Lecture 4 REVISED Flashcards
continuous variable
can take on any value in an interval
e.g., worker’s hourly income can take on any value between 0 and infinity
discrete variable
can only take on set, distinct values within in interval
e.g., how many people chose blue as their favourite colour can only be whole number values
what levels of measurement are required for continuous variables?
interval or ratio
rectangle in a histogram is called a…
bin
how does a discrete/continuous data distribution look on a graph?
discrete: bars
continuous: curve
frequency distribution is…
a tabular summary of a dataset showing the frequency of items in each class
symmetric, skewness, kurtosis in frequency distributions?
symmetric: distribution is split into two identical halves
skewness: level of asymmetry in which an elongated tail extends
kurtosis: degree of peakedness/steepness in a distribution
when a distribution is perfectly symmetrical, what is the relationship between the mean and median?
mean and median are the same values
when a distribution is skewed, this isn’t the case
why does the median tend to be more representative than the mean?
because if a distribution isn’t symmetrical, an outlier may skew the mean/average
where is the mode in a frequency distribution?
the peak
what formula is used to find the position of the median value?
(n+1) / 2
what is the formula to calculate standard deviation?

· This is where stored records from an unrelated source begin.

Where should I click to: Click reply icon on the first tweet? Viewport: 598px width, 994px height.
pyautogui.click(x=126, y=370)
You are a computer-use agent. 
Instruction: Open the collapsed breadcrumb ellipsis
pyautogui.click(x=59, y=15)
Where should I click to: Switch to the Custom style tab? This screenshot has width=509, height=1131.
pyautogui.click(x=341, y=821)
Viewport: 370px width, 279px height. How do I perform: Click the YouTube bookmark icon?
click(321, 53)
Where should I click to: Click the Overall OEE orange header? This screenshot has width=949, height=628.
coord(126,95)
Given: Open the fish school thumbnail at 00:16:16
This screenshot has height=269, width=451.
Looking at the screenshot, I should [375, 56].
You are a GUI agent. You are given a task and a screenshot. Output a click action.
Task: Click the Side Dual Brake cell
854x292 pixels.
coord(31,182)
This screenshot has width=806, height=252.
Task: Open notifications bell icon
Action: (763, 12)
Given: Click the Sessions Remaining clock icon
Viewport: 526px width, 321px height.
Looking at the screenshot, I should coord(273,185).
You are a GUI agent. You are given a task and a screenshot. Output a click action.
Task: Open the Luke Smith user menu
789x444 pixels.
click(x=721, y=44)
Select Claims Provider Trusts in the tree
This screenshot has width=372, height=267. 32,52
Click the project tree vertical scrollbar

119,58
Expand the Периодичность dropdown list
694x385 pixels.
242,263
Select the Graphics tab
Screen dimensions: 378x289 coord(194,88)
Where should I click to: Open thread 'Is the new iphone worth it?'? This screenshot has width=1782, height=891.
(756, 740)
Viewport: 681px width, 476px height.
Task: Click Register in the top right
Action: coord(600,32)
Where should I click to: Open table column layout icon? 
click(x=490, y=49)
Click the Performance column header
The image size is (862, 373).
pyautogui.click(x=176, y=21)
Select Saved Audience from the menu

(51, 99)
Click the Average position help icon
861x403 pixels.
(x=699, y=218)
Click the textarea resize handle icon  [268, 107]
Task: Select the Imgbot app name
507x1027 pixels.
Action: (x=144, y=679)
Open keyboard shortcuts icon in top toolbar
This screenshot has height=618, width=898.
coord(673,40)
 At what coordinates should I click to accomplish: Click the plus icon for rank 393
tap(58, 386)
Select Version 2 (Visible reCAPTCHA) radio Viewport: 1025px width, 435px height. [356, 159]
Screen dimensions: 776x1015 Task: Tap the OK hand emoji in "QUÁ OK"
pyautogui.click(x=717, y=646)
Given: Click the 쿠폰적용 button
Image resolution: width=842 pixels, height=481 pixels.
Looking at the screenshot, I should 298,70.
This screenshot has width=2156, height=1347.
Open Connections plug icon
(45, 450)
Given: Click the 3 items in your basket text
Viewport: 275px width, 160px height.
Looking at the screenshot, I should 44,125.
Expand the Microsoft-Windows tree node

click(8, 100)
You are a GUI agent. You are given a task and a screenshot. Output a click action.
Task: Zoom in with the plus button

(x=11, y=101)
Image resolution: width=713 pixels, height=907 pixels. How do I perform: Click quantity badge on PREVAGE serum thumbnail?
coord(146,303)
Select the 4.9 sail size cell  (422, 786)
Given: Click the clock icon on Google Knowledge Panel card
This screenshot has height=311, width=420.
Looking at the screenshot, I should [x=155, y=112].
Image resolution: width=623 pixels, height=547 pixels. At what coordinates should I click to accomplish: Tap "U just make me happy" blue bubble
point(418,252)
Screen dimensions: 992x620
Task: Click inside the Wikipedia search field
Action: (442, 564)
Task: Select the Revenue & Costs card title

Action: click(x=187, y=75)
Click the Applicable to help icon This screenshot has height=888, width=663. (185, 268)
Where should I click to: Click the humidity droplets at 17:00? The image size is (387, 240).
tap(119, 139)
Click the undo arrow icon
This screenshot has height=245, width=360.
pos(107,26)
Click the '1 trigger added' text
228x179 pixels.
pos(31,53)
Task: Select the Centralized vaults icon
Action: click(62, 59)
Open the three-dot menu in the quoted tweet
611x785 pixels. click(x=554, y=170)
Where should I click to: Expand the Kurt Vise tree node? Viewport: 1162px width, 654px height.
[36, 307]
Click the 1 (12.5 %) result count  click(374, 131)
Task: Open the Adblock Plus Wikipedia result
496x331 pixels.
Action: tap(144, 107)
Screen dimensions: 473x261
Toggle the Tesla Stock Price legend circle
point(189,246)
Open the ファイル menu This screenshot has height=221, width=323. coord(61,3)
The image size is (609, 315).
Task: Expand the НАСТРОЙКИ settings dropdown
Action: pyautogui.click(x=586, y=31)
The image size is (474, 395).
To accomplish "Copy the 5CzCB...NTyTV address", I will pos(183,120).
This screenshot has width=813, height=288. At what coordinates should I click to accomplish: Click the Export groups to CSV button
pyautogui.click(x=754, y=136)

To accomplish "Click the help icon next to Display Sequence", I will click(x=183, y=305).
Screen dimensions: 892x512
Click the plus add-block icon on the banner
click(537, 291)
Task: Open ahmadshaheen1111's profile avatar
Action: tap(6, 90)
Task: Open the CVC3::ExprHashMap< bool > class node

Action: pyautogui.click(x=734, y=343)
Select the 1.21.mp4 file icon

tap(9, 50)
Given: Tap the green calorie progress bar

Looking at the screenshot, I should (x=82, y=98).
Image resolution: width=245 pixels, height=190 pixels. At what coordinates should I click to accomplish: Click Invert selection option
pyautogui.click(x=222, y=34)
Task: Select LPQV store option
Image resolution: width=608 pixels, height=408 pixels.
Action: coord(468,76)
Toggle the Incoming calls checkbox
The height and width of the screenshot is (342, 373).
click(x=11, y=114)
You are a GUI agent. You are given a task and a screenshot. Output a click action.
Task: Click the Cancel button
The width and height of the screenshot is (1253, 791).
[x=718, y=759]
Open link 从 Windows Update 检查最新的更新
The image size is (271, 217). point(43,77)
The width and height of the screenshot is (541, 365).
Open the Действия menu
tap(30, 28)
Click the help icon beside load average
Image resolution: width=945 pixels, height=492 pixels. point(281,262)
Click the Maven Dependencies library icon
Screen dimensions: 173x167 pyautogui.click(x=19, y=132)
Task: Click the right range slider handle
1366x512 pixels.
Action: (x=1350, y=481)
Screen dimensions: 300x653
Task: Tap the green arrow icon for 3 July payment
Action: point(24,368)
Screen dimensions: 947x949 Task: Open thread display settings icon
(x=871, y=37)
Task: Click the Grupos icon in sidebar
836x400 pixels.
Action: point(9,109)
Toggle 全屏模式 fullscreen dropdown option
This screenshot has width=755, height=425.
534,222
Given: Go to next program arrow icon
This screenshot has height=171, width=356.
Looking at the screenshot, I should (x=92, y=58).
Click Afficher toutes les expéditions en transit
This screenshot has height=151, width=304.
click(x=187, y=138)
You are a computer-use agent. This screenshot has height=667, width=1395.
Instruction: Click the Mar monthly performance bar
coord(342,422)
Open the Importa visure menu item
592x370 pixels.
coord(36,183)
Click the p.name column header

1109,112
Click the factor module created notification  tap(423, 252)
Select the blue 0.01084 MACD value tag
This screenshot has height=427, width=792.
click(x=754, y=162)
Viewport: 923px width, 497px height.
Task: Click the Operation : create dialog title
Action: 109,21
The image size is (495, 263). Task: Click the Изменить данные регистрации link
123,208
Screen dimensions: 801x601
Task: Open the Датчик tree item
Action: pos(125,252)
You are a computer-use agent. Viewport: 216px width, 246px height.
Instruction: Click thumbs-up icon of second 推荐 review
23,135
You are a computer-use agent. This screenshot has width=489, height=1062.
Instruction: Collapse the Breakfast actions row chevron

- subtract the mean from each value
- square all the deviations and add them together
- divide this by (n-1)
- square root this figure
what does standard deviation tell us about the dataset?
how close each value is from the mean
small standard deviation = low amount of variability, values are close to the mean
high standard deviation = high variability, values are far from the mean
variance relationship with standard deviation?
standard deviation is the square root of the variance
density curve
an idealised description of a data distribution
describes the overall pattern of a distribution